High Street Partners (HSP) recently commissioned CFO Research to survey CFOs and other senior finance executives at midsize and smaller companies about their outlook on expanding into overseas markets. Larry Harding, founder and president of HSP, said the original intent was to collect market data to understand better where the market was headed and tailor his firm’s offering, which guides companies in their efforts to set up overseas operations.

“The findings were interesting enough to warrant sharing them publicly,” Mr. Harding said, noting that 65 percent of executives, from companies with between $50 million and $1 billion in revenues, reported more aggressive growth targets for revenues from international customers in 2012 than last year.

In three years, 95 percent of respondents expect to have customers in at least two countries. And of the 161 executives surveyed from companies already operating overseas or considering international expansion, two thirds expect expanding into international markets to be their companies’ top priority.
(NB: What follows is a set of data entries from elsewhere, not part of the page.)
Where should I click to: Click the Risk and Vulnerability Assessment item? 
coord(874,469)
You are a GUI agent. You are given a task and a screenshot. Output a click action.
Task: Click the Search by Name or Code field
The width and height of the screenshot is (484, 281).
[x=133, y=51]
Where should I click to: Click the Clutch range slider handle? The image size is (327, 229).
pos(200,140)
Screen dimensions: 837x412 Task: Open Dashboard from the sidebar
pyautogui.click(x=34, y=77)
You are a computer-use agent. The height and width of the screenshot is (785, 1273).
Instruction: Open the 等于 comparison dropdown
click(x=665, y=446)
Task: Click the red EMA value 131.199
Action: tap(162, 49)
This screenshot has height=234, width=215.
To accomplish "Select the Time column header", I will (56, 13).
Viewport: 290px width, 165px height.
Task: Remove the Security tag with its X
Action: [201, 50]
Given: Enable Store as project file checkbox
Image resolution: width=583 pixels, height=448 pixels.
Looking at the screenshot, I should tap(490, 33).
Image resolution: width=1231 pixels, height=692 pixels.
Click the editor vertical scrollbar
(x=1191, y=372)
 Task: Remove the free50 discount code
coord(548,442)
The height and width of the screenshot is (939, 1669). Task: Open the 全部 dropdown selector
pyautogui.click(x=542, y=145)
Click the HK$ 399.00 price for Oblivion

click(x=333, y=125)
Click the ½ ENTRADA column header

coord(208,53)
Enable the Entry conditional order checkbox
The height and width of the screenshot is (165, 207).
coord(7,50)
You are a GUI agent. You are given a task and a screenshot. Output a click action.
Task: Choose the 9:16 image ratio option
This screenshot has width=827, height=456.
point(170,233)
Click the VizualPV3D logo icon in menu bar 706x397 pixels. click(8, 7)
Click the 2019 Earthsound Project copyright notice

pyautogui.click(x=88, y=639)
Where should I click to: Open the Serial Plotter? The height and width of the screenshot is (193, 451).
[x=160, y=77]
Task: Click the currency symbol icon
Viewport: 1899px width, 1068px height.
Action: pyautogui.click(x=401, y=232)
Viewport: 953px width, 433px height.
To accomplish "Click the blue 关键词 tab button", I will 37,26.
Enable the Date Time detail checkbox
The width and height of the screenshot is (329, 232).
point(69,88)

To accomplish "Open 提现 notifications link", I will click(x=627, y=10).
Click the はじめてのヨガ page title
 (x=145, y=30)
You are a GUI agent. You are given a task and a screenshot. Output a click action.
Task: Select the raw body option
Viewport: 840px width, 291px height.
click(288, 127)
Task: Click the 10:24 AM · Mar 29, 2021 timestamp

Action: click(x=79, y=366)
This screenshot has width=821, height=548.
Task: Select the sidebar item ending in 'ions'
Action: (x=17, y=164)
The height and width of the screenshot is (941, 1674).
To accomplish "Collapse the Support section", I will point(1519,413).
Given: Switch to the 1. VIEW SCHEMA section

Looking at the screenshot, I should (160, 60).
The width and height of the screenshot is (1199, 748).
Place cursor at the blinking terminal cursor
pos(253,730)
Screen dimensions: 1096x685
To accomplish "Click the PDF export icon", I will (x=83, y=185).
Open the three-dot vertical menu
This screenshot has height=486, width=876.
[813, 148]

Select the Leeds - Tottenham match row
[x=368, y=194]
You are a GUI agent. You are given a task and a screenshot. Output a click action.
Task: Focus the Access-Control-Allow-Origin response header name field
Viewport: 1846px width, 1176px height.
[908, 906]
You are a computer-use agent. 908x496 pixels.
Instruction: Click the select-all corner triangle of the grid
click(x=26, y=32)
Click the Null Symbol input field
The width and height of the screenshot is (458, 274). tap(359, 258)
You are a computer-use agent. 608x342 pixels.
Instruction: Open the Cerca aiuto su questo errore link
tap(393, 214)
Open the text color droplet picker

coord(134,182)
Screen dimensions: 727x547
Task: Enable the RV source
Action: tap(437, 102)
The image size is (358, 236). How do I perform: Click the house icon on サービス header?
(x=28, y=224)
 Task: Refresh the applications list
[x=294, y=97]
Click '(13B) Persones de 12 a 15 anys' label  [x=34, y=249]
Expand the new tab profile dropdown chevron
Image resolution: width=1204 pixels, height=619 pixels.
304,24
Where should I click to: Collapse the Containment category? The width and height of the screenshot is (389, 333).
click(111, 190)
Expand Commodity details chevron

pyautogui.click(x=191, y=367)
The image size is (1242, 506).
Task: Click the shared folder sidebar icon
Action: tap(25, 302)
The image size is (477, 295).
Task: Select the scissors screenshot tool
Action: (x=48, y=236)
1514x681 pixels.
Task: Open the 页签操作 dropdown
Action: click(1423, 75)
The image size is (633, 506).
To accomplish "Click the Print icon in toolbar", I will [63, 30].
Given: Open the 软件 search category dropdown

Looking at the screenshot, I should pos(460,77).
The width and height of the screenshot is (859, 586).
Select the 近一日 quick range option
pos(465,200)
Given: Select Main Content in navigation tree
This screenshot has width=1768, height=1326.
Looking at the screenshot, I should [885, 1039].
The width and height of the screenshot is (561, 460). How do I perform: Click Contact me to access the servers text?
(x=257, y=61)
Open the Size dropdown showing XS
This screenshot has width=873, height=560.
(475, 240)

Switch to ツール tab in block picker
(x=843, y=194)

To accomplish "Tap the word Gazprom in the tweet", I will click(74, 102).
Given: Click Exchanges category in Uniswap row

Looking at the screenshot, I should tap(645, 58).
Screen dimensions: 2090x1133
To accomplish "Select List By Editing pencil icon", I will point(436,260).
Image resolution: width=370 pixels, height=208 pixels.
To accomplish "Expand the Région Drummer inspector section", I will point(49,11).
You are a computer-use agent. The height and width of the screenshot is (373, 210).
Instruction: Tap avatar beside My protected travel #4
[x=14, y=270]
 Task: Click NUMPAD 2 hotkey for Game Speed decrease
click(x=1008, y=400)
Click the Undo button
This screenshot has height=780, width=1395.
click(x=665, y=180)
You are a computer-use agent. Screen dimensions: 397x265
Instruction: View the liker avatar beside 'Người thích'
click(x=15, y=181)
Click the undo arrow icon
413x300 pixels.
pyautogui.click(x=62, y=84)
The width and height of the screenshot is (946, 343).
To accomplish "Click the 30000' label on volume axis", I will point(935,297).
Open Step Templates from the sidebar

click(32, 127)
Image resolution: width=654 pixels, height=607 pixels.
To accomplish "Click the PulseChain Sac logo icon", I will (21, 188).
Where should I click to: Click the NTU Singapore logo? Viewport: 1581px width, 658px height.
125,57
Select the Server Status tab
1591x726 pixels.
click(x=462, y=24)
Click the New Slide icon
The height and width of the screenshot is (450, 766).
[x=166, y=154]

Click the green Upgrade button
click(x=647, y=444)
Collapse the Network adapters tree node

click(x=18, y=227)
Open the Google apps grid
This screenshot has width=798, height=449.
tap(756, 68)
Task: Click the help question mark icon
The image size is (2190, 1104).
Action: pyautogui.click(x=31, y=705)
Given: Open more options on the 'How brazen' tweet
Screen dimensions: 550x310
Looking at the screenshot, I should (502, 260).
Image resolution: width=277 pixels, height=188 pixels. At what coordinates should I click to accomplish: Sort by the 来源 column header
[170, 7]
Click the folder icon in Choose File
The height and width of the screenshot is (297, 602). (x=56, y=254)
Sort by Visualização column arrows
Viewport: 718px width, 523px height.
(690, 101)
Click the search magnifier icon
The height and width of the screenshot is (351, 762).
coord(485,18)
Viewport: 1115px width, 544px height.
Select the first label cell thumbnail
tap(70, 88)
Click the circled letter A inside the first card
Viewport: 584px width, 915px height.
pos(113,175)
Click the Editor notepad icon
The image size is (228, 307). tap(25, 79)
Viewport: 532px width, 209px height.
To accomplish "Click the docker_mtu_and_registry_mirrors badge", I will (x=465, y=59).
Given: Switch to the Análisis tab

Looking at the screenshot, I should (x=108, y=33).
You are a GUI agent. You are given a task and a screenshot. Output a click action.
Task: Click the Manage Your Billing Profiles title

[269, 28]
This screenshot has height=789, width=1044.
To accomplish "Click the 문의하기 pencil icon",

“Everybody is getting into the globalization game. It’s really changed over the last five years,” Mr. Harding said.

The impact for large multinationals already in those markets is probably mixed, with some seeing competition heat up. For others, noted Harding, the smaller companies may end up being suppliers with innovative product offerings, creating a win-win situation for the companies as well as the banks servicing them.

Mr. Harding said lower trade barriers over the last decade or two have made it inherently easier for big and smaller companies alike to expand abroad. An even bigger driver is the advent of technology. Now much more can be controlled from headquarters, from handling payments and other local treasury functions to videoconferencing that makes overseas hires easier.

“It’s exponentially easier for smaller companies to set up and open an office in an overseas country and begin to steal meaningful business and customers in a world that was really dominated by much larger multinationals before,” Mr. Harding said. He added that some developed countries such as the U.K. and Germany remain strong draws. His firm is seeing the most expansion in developing countries where there is a growing middle class looking for the good and services the more developed economies have had for a while. Despite slowing economies, China and Brazil have been key destinations as well as Colombia, and the Middle East and Africa are starting to open up. Some countries, such as Dubai and Russia, have lost some sizzle, he said.

Multinationals may also have to compete a bit more for their bankers’ attentions, as banks aim their services at potentially faster growing smaller firms.

Dean Krotts, a partner at private Bajer Design and Marketing, which produces home products sold in retailers including Walmart and France’s Carrefour, said his firm was contacted by J.P. Morgan Chase last year. At that time, the manufacturer of household and bathroom items, which has upwards of $100 million in sales and produces most of its goods in China, was experiencing issues getting money into China to provide working capital for its factory. J.P. Morgan had a solution.

“We met with their global team as well as the local relationship manager and we switched. We wouldn’t have entertained a bank switch until our current bank started showing signs of weakness in areas we anticipated an immediate need,” Mr. Krotts said.

J.P. Morgan’s longstanding reputation is for providing top-of-the-line services to large blue-chip companies; now smaller firms are getting those benefits. “Their systems are really secure and completely intuitive. In addition, the local staff gets everything done the same day you request it; a lot different from our last bank experience,” Mr. Krotts said.